To allow this test, it is important that the voltage-to-audio-frequency converter produce a 'square' wave output.  With a (very low radio-activity) 'EXEMPT' source, the frequency output of the converter will be ~ a few Hz, too low to be heard as a 'sine wave' by the human ear.  However, with 'square' wave output, the human ear can easily detect frequencies of < 1 Hz, because the 'harmonic' content of a 'square' wave leads to easily heard 'click' sounds.

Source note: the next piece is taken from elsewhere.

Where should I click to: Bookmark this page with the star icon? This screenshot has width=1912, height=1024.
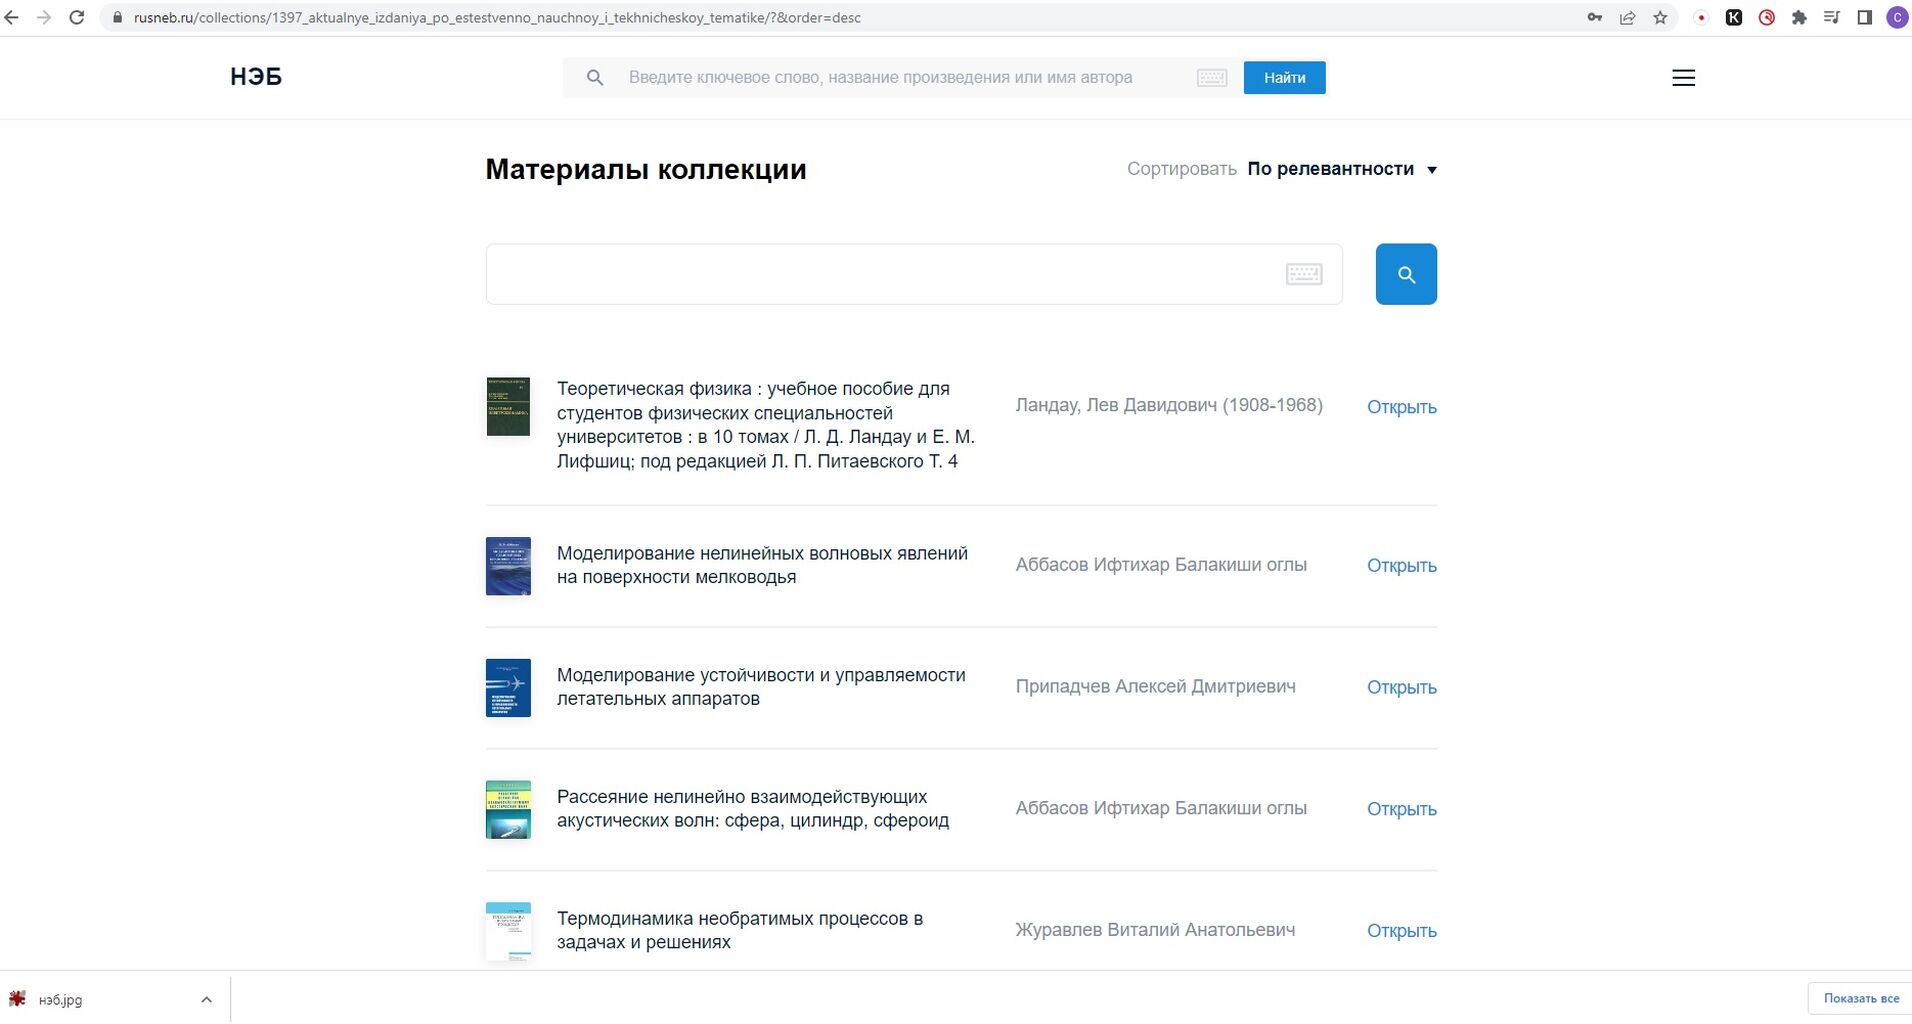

The device test will be 'continuous-in-use'.  A 'continuous-in-use' test is achieved by leaving the 'EXEMPT' radiation source next to the SF at all times.  Since the 'EXEMPT' radiation source emits very low-level (safe) radiation, there will be no health risk to the SF/PMT 'wearer'.   Since the 'EXEMPT' source emits very low-level (safe) radiation, its low frequency ('click') signal can be continuously discerned with a voltage-to-(square wave) frequency converter.  Since the 'EXEMPT' source can be long-lived (e.g., Cs-137 has a half-life of 30.7 years), the 'continuous- in-use' test will be long-lived.

The 'voltage-to-audio-frequency' converter, with EXEMPT radiation, powered by small, simple integrated circuits, would use the same battery source as the SF/PMT detector.  The 'pouch' can easily hold all electronic circuit components for 'continuous-in-use' test operation.

The advantage of this radiation detection device may be represented by the admonition:

'IF YOU HEAR 'CLICKS', THE RADIATION DETECTOR IS WORKING!' (showing the safety of 'continuous-in-use' testing...).

'IF YOU DON'T HEAR 'CLICKS', GET ANOTHER RADIATION DETECTOR!'  (showing the convenience of 'pouch'-carried radiation detectors...).

Thus, testing of the SF/PMT radiation detector will be fast, complete, simple, and reliable.